A boy moving along a circular path of radius 10m completes ${\dfrac{3}{4}^{th}}$ of the circle in $10s$. The magnitude of speed and velocity are
(A) $4.71m{s^{ - 1}}$ and $47.1m{s^{ - 1}}$
(B) $4.71m{s^{ - 1}}$ and $1.41m{s^{ - 1}}$
(C) $1.41m{s^{ - 1}}$ and $4.71m{s^{ - 1}}$
(D) $1.41m{s^{ - 1}}$ and $1.41m{s^{ - 1}}$

Answer 1

Hint We are given a circular path of a given radius and with a travel of a specific part of the circular trajectory and are asked to find the speed and velocity of the moving body. Thus, we will use the fundamental idea of the speed and velocity. In other words, we will use the formulation of the fundamental definition of speed and velocity of a body.

Formulae used:
$v = \dfrac{s}{t}$
Where,$v$ is the speed of the body, $s$ is the distance travelled by the body and $t$ is the time travelled by the body.
$v = \dfrac{s}{t}$
Where, $v$ is the velocity of the body, $s$ is the displacement of the body and $t$ is the time travelled by the body.
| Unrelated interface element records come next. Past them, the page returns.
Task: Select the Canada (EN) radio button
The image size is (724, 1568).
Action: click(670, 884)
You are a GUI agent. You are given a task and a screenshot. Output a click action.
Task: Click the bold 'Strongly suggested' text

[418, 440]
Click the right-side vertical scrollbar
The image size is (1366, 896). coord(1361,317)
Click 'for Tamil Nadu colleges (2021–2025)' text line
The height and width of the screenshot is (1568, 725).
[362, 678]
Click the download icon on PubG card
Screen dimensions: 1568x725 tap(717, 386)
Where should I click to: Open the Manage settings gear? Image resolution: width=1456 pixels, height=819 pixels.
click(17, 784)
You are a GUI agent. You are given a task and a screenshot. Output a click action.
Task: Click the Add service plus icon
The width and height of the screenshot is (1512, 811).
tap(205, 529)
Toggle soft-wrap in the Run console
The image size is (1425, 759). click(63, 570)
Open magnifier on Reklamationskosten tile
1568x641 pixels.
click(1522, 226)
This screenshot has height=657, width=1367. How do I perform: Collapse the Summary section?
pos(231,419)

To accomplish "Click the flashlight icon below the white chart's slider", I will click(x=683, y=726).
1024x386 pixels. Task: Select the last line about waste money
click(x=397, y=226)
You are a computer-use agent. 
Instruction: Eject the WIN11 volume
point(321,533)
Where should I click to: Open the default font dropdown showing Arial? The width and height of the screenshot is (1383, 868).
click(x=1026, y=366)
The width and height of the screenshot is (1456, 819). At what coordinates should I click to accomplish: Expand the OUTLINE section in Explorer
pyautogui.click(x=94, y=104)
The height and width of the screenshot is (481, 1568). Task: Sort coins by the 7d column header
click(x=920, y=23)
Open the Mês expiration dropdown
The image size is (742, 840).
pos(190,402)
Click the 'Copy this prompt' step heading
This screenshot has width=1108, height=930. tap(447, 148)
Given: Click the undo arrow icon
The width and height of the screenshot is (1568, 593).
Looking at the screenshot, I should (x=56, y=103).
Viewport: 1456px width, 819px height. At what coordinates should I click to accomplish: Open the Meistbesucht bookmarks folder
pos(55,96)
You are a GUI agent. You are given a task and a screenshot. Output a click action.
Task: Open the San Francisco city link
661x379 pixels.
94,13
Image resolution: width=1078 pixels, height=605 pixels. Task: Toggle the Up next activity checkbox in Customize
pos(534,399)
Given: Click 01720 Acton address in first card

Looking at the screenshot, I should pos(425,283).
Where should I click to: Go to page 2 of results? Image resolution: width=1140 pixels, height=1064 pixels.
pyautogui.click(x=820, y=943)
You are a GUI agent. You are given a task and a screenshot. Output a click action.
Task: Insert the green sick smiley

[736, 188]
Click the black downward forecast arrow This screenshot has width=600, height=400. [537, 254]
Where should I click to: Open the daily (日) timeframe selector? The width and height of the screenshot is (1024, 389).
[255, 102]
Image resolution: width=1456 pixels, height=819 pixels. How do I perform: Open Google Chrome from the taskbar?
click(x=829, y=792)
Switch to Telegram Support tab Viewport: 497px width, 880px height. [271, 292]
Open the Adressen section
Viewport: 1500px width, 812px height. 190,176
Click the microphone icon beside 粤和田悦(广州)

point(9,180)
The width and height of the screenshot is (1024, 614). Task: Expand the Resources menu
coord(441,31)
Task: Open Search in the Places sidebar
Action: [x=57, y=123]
Complete step by step solution:
Here,
We are given that the boy completes${\dfrac{3}{4}^{th}}$ of the circle.
Thus,
The distance travelled by the boy,${s_d} = \dfrac{3}{4} \times 2\pi \left( {10} \right)$
Further, we get
${s_d} = 15\pi $
Then, we get
${s_d} = 47.12m$
Now,
The time of travel,$t = 10s$
Thus,
Speed of the body,${v_s} = \dfrac{{47.12}}{{10}}$
Further, we get
${v_s} = 4.71m{s^{ - 1}}$
Now,
The displacement of the boy,$s = 10\sqrt 2 m$
Further, we get
$s = 14.14m$
Thus,
The velocity of the boy,$v = \dfrac{{14.1}}{{10}}$
Hence,
$v = 1.41m{s^{ - 1}}$

Hence, the correct answer is (2).

Note We are evaluating the answer by using the fundamental definition of speed and velocity. The external factors such as the friction and other parameters remained negligible throughout the evaluation of the solution. If in case, the friction acted on the body, then the velocity and the speed would have been something different.